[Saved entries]
..........
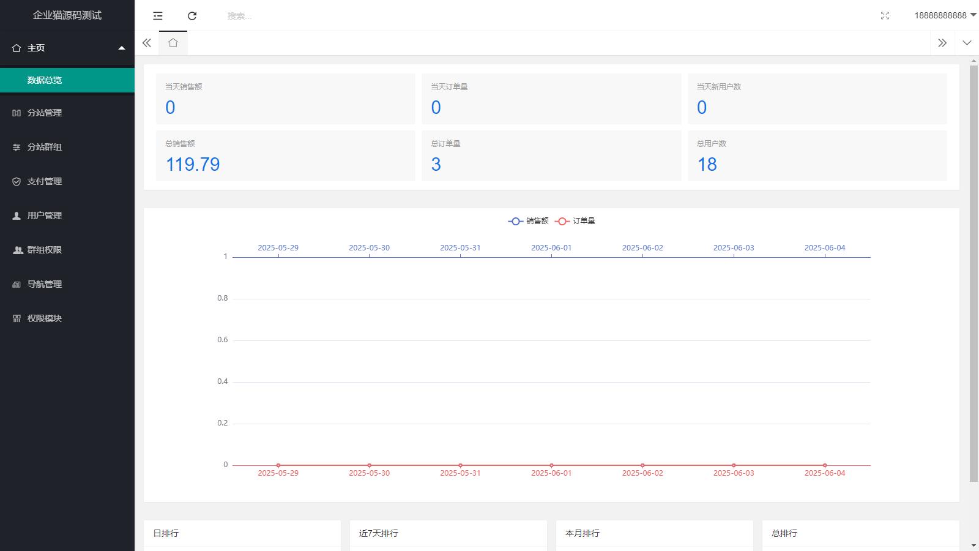Viewport: 979px width, 551px height.
Task: Open 导航管理 from the sidebar
Action: 45,284
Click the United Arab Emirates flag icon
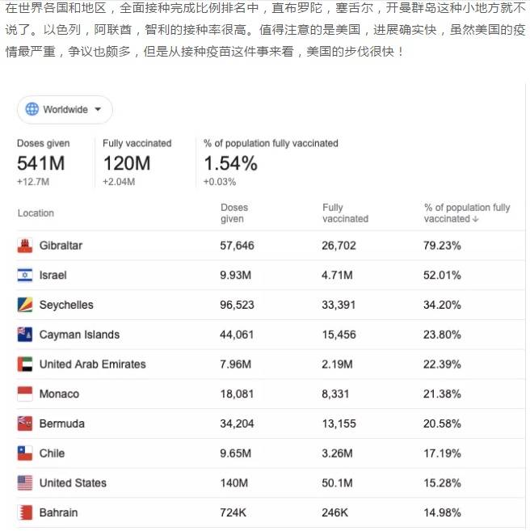 (25, 365)
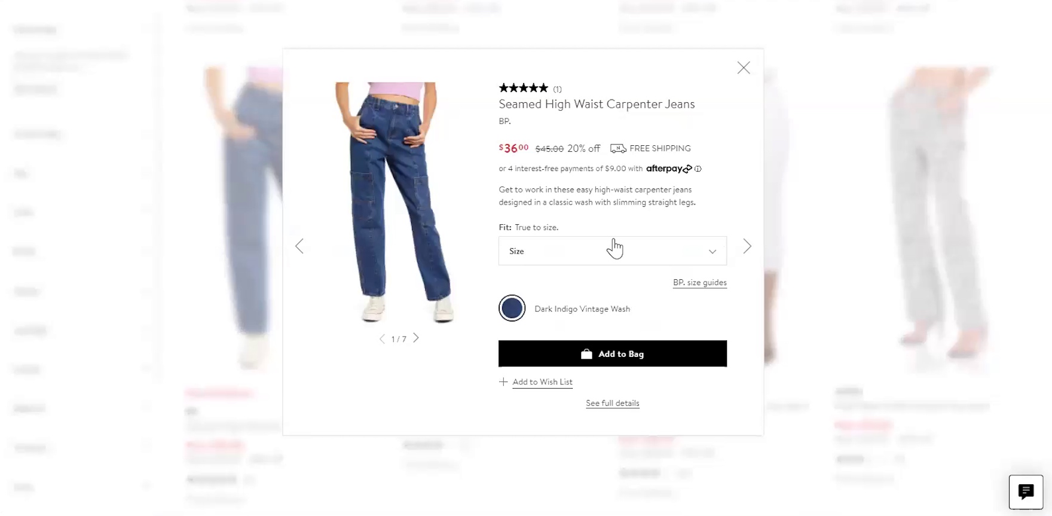This screenshot has height=516, width=1052.
Task: Open the live chat icon
Action: click(1026, 492)
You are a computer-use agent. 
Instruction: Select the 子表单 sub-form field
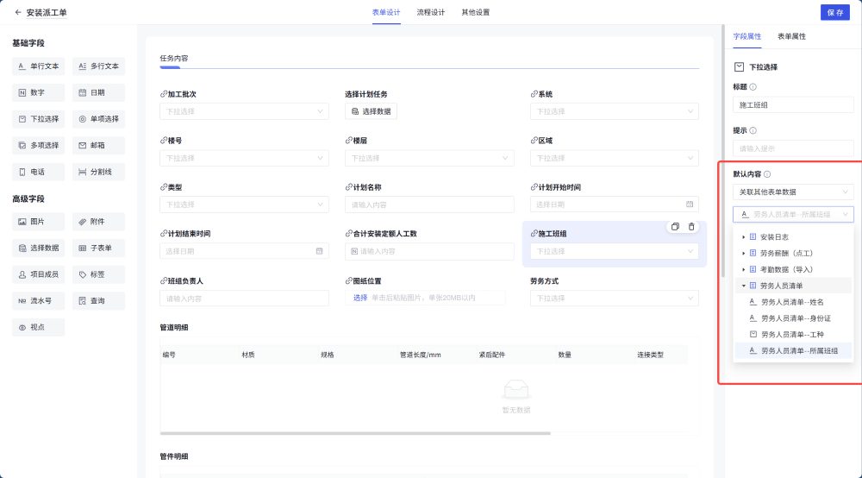tap(98, 248)
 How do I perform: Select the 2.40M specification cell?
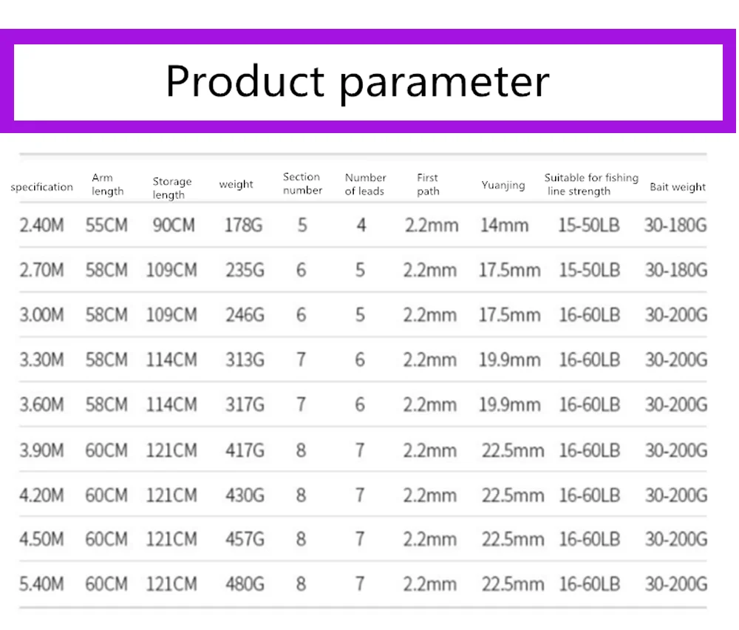[x=41, y=225]
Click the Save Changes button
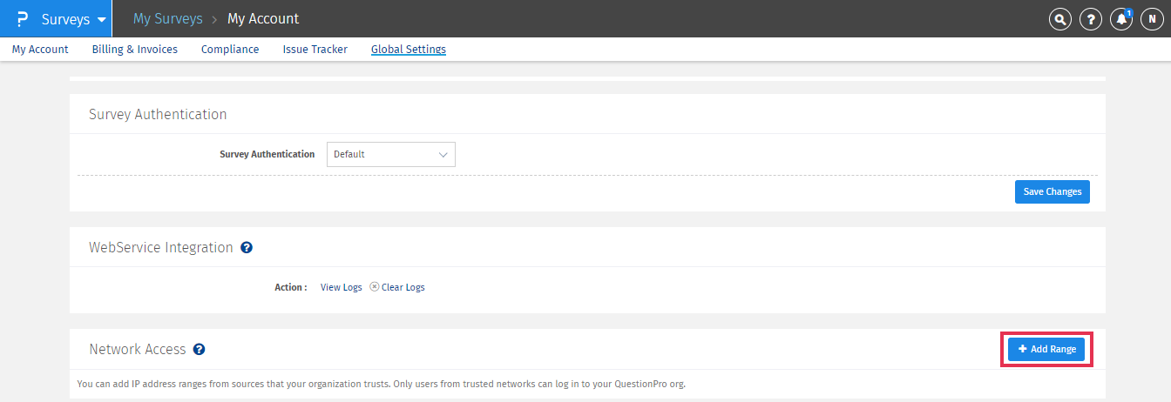The height and width of the screenshot is (402, 1171). tap(1052, 191)
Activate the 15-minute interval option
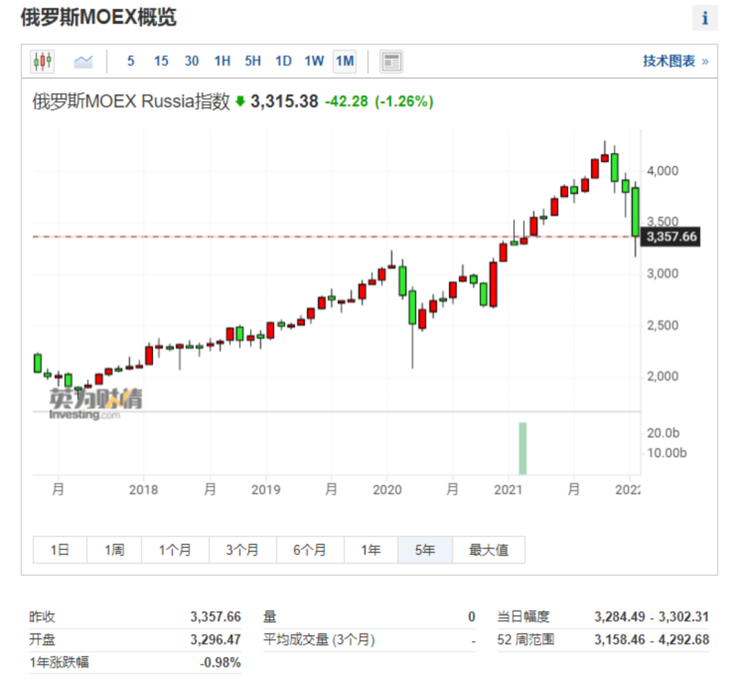This screenshot has width=744, height=690. click(161, 61)
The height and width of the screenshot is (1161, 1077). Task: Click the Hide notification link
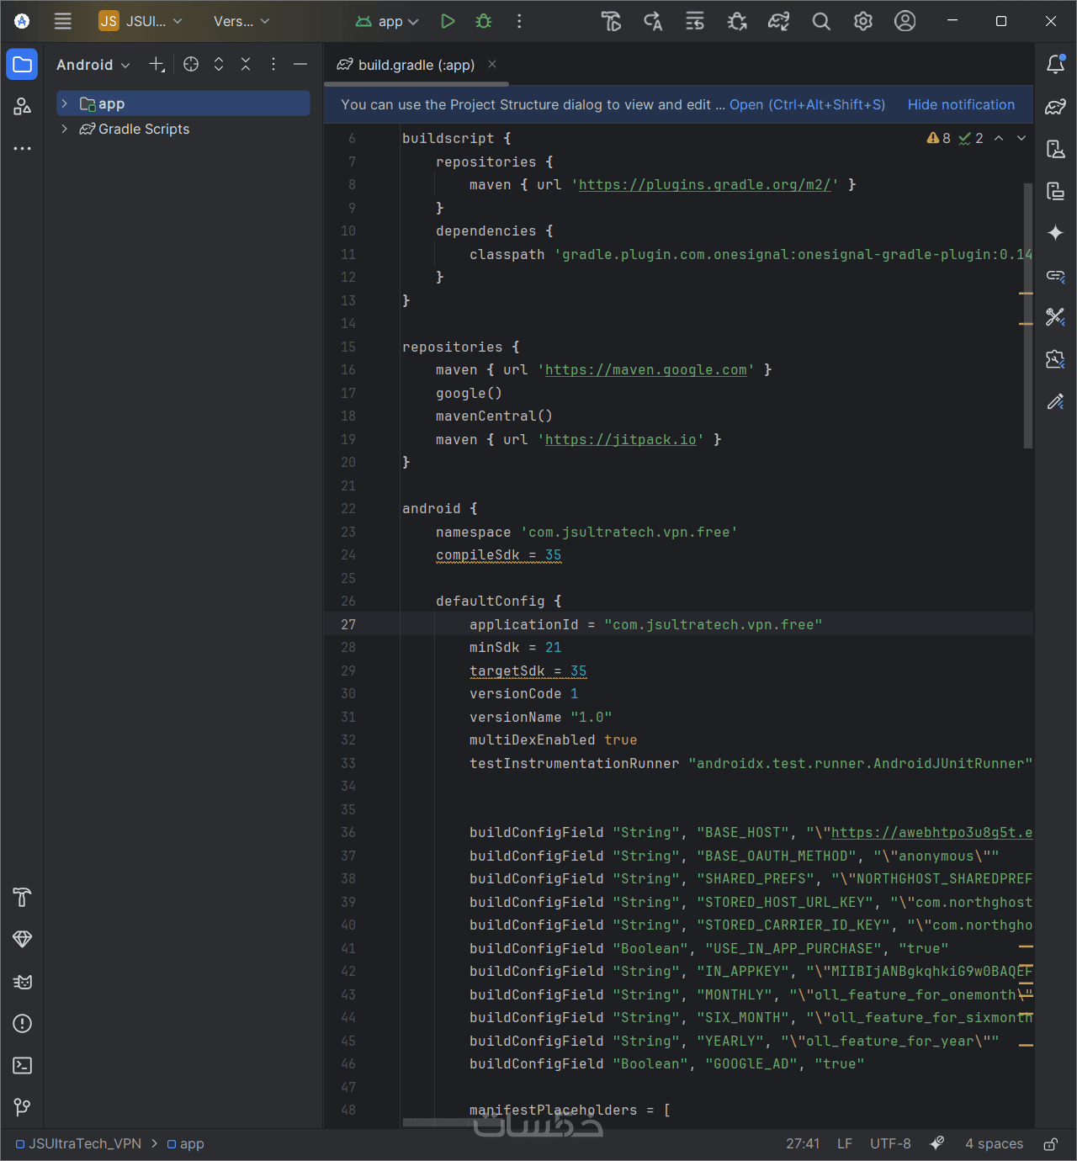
..........
THE PROBLEM: Output an exact copy of the lines from the one with "Click the Save Changes button" through the closing line of the records, inclusive, without any images.

TASK RESULT:
Click the Save Changes button
The height and width of the screenshot is (402, 1171). tap(1052, 191)
Activate the 15-minute interval option
This screenshot has width=744, height=690. click(161, 61)
The height and width of the screenshot is (1161, 1077). Task: Click the Hide notification link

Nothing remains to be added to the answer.